**WHAT IS EXPECTED:**
Rewrite the part of the gambling solution from the words "Let W denote" through "the first gamble.", replacing "first gamble" with "opening gamble".

**PASSAGE:**
:::

Answer:
P{W>0}=0.5
P{W=0}=0.25
E{W}=0
Explanation:
Given:
Gambles are independent i.e. each player is equally likely to win or lose 1 unit. OR each player has equal probability to win or lose 1 unit.
Let W denote the net winnings of a gambler whose strategy is to stop gambling immediately after his first win.
Then
A.P{W>0}=?
P{W>0}=0.5, because each player is equally likely to win or lose on first gamble. i.e there is equal chances for winning or losing on the first gamble.
B.P{W<0}=?
for P{W<0} we need to find P{W=0} first as;
P{W=0}=0.25
As there is equal probability to win or lose, after first win, if you want to finish gamble with no profit (equal number of lose and win) then if you losing, you have equal probability to win or lose so to finish your game with P=0 your probability is 0.25 (half of 0.5)
P{W<0} means net lose which is equal to total probability minus probability of profit and probability of net profit equal to zero.
i.e. P{W<0}=1-P{W=0}-P{W>0}
P{W<0}=1-0.25-0.5=0.25
C.E{W}=?
E{W}=P{W>0}*{W>0}+P{W<0}*{W<0}+P{W=0}*{W=0}
E{W}=0.5*(1)+0.5(-1)+0.25*(0) (for any value of W,P{W>0}*{W>0}+P{W<0}*{W<0}=0, because sum of same positive and negative numbers is zero)
E{W}=0

:::

**SUPPLIED INFORMATION:**
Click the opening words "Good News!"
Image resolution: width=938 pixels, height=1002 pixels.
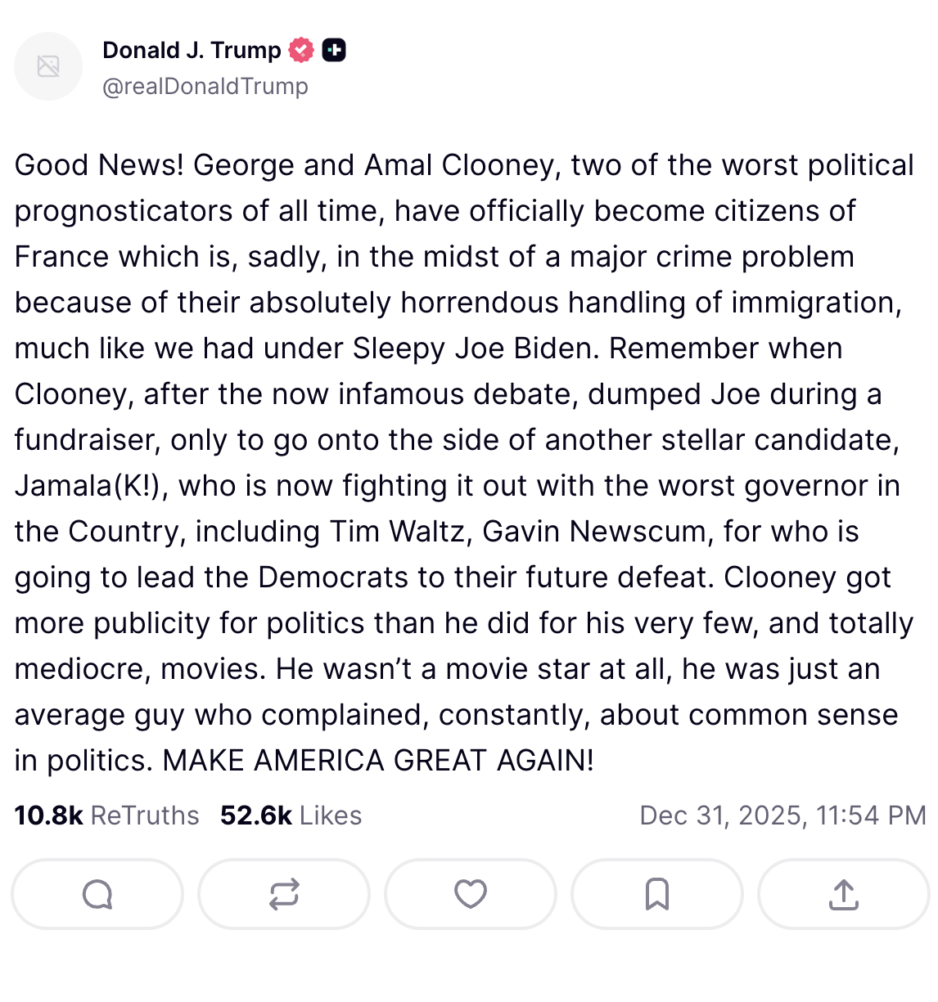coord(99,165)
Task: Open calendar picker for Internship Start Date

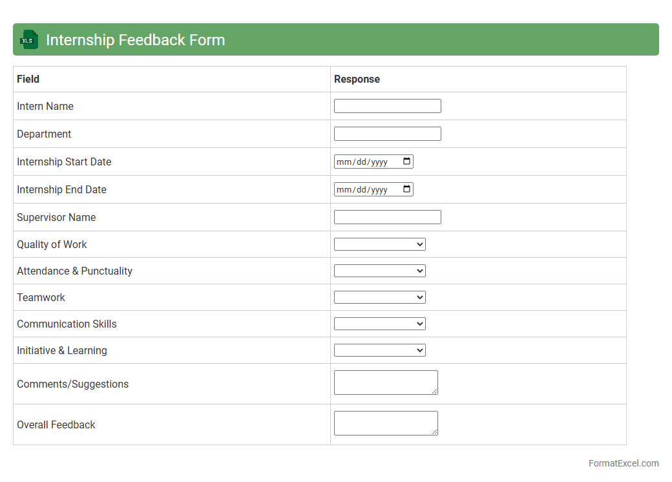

:::

**TASK RESPONSE:**
Let W denote the net winnings of a gambler whose strategy is to stop gambling immediately after his first win.
Then
A.P{W>0}=?
P{W>0}=0.5, because each player is equally likely to win or lose on opening gamble. i.e there is equal chances for winning or losing on the opening gamble.